__Written request__:
Can you write out the part of the Wizard of Wor forum thread word for word, starting at "Wizard of Wor WIP: Worrior" and ending at "is playing blue."?

--- start Text extract ---

WIP: Wizard of Wor

A place where you can keep others updated about your NES-related projects through screenshots, videos or information in general.

Moderator: Moderators

tschak909
Posts: 142
Joined: Mon Jul 03, 2017 4:37 pm
Contact:

Re: WIP: Wizard of Wor

Post by tschak909 »

Am slowing down again, as I need to squash a whole bunch of bugs that have crept into the code.

-Thom
tschak909
Posts: 142
Joined: Mon Jul 03, 2017 4:37 pm
Contact:

Re: WIP: Wizard of Wor

Post by tschak909 »

Wizard of Wor WIP: Worrior and monster collision detection fully implemented (both worriors and monsters able to shoot and kill each other, with appropriate points rewarded.) There still is at least one lingering bug with the laser code. But for now, I need to optimize all the bounding box checking code to gain back much needed cycles as the game slows down when everybody is on screen and shooting. Can't have that. Computer is playing blue.

--- end Text extract ---
--- start Given data ---

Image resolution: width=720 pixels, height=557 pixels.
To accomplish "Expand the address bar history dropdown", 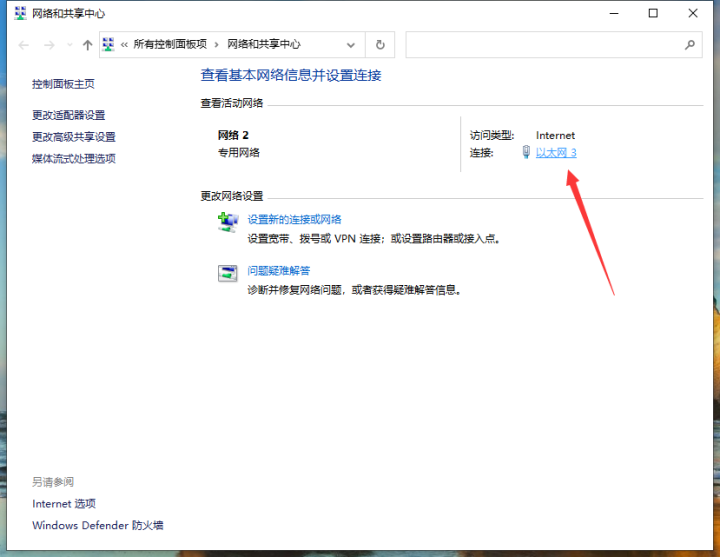I will 350,45.

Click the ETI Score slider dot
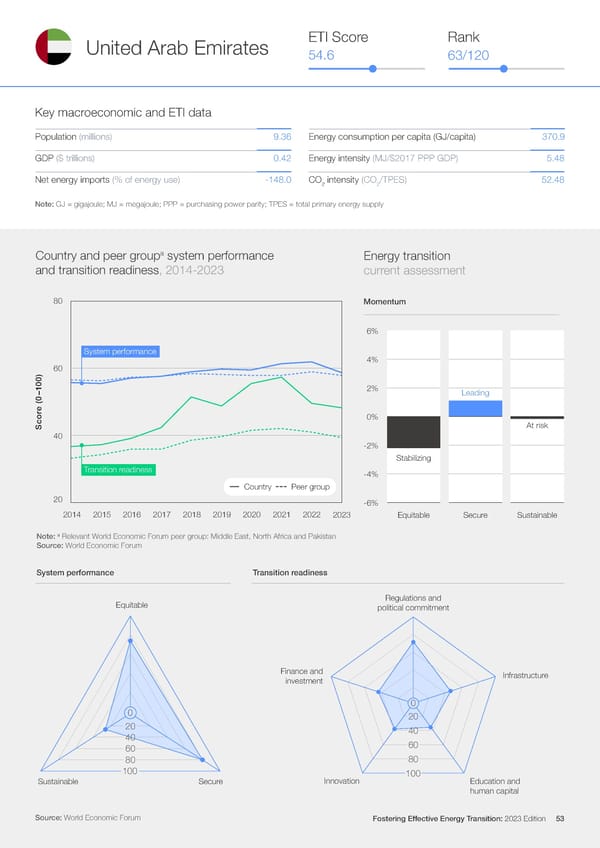tap(372, 69)
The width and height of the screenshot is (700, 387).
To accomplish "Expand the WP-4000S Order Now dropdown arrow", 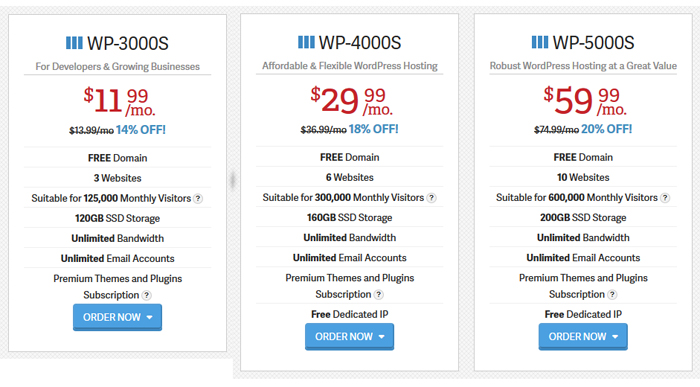I will (x=382, y=337).
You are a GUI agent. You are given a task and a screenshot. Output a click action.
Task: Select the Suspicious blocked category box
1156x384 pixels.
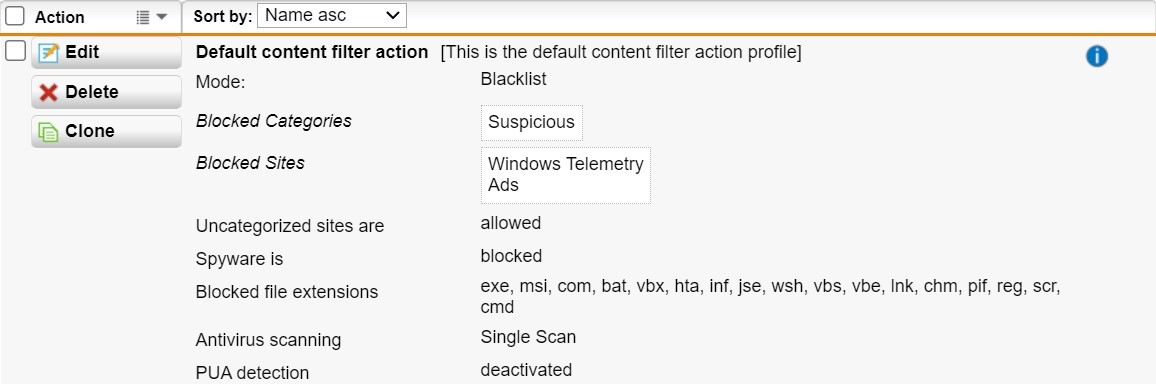point(532,122)
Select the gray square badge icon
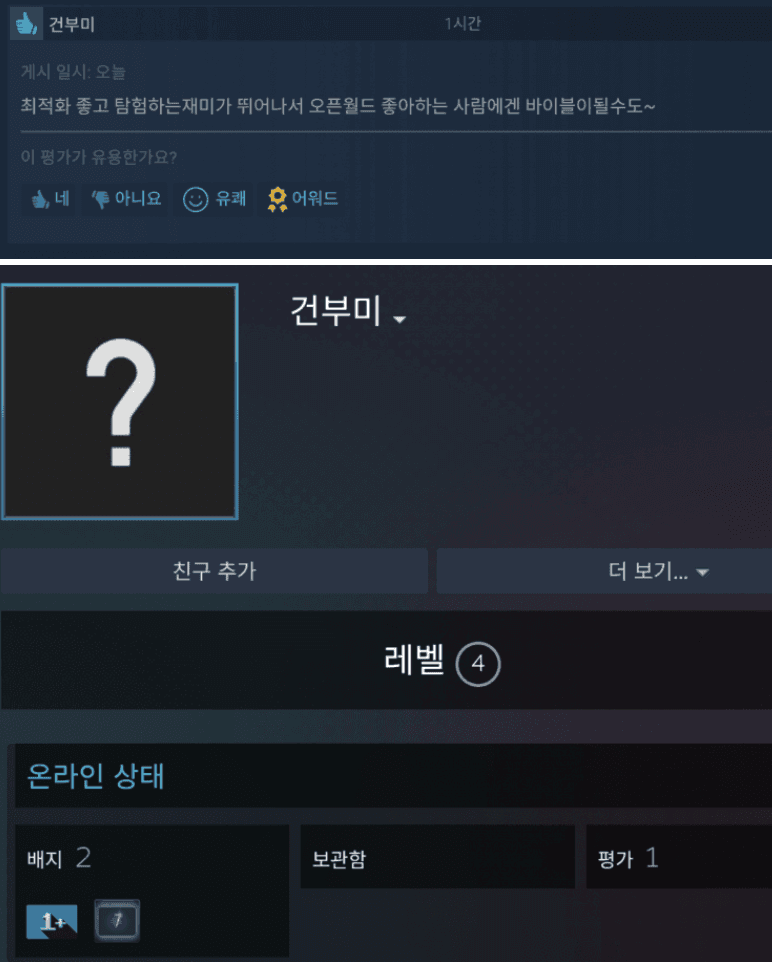Image resolution: width=772 pixels, height=962 pixels. point(117,920)
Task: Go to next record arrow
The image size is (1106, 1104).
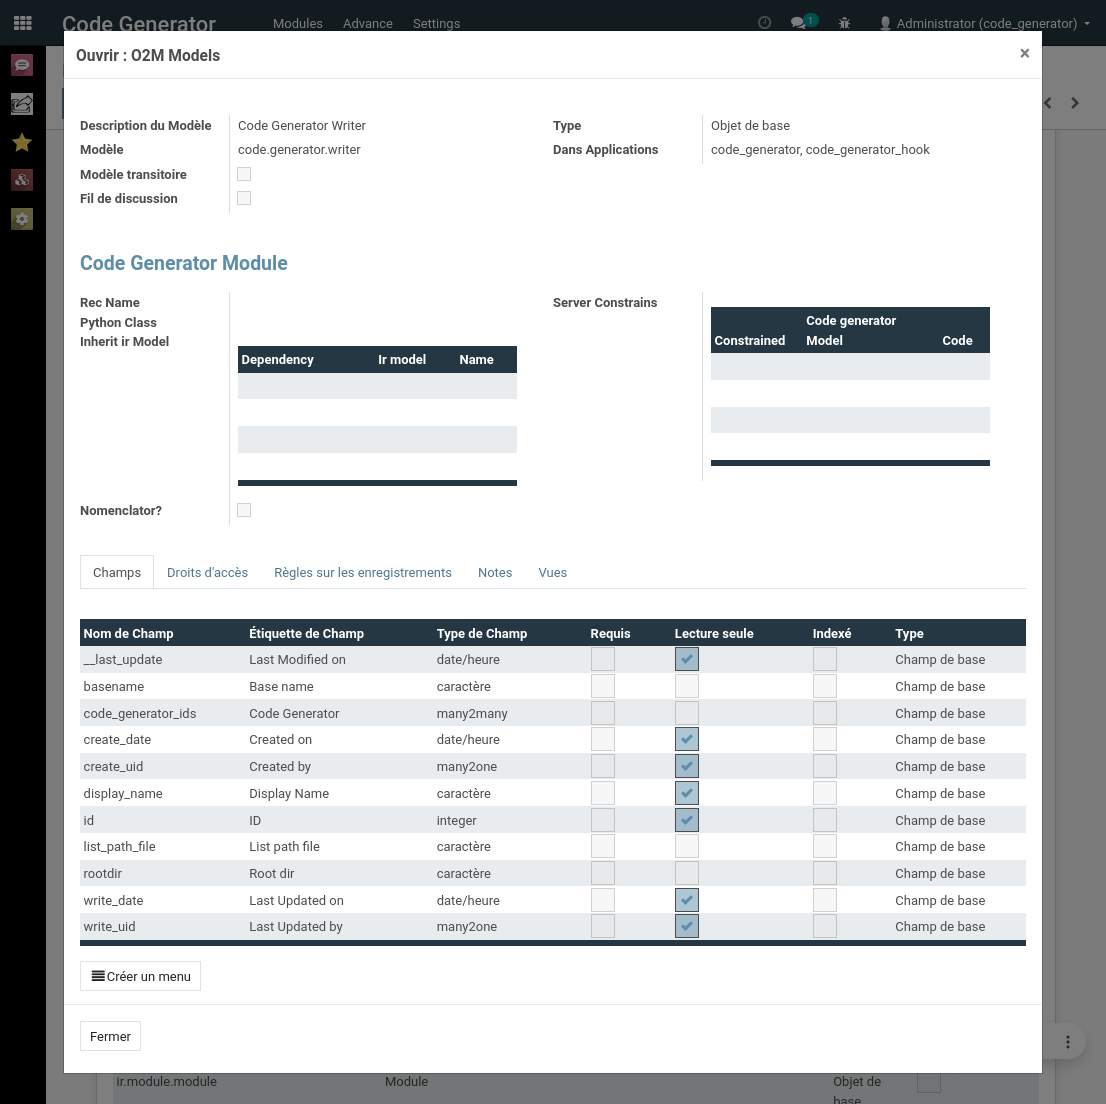Action: click(1075, 103)
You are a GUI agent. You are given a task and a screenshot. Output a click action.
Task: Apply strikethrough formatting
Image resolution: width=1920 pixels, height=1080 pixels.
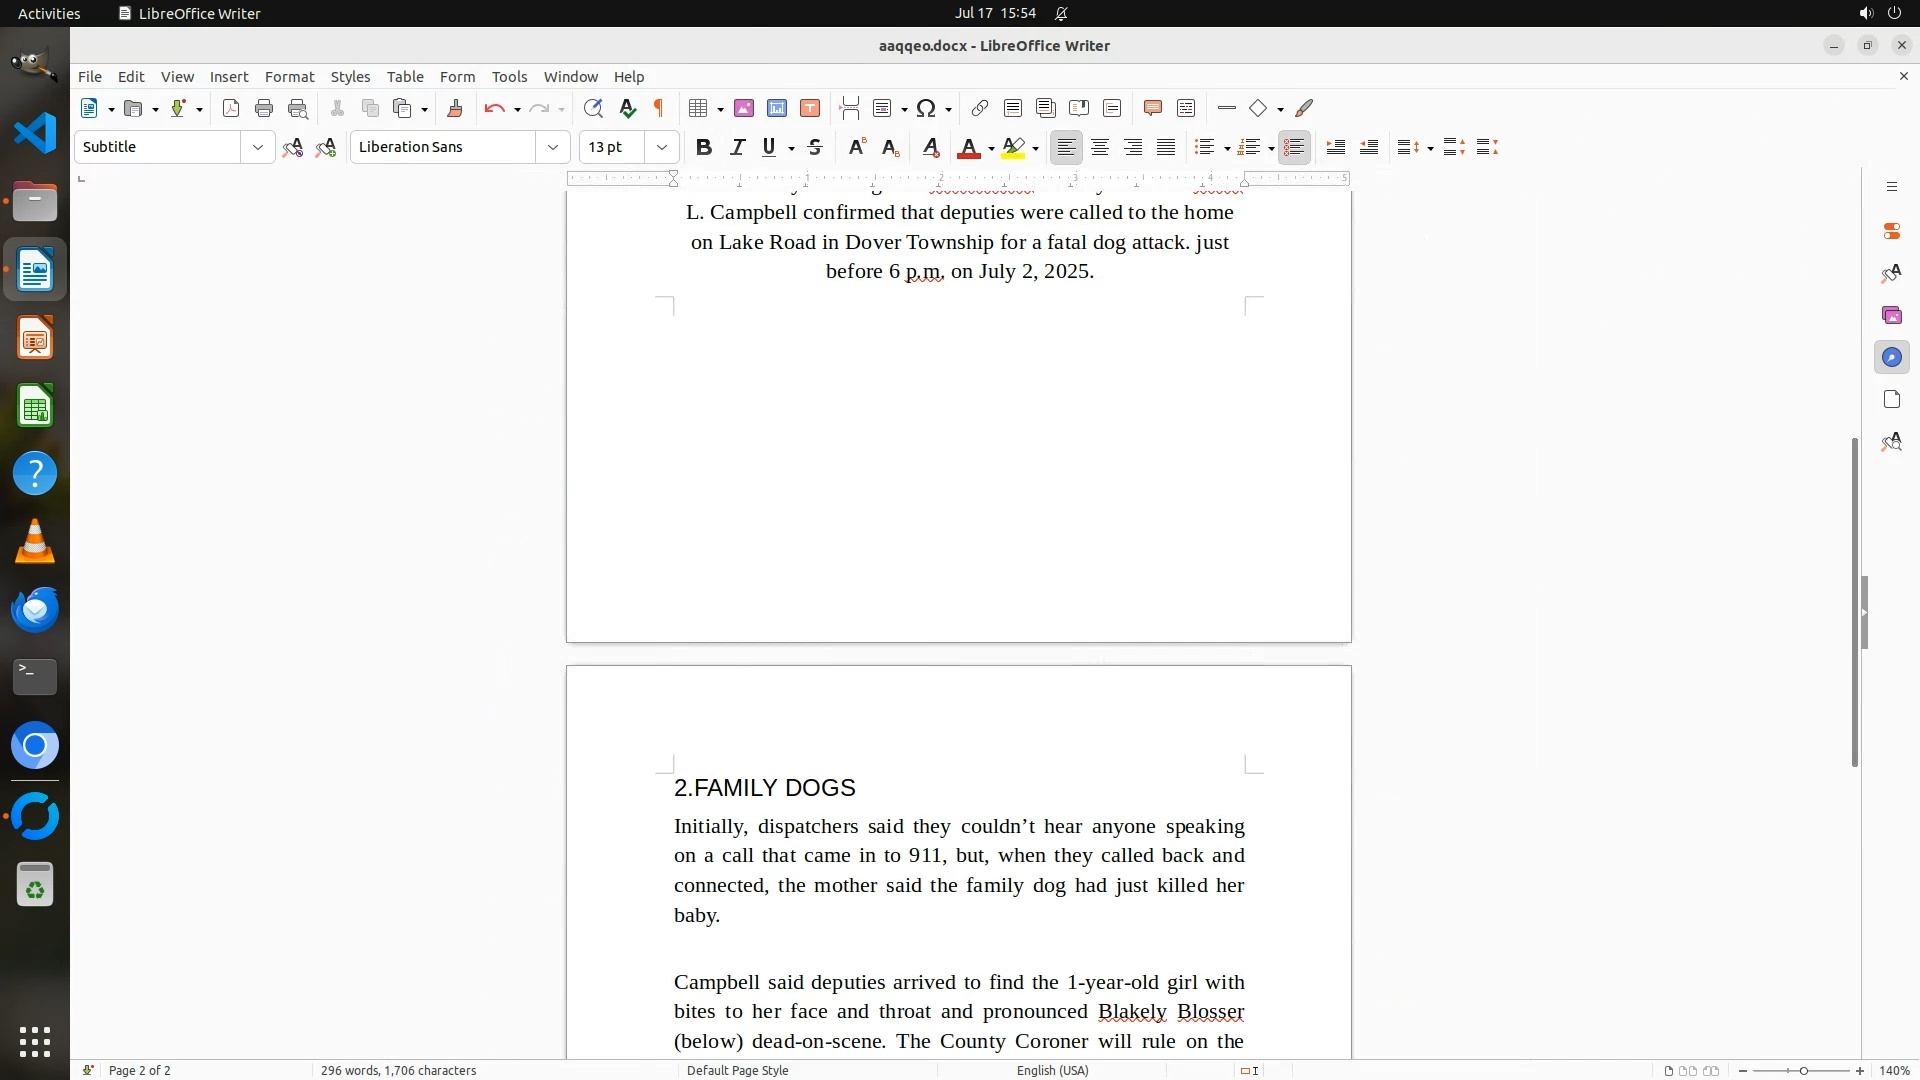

--- end Given data ---

__Solution to the problem__:
Wizard of Wor WIP: Worrior and monster collision detection fully implemented (both worriors and monsters able to shoot and kill each other, with appropriate points rewarded.) There still is at least one lingering bug with the laser code. But for now, I need to optimize all the bounding box checking code to gain back much needed cycles as the game slows down when everybody is on screen and shooting. Can't have that. Computer is playing blue.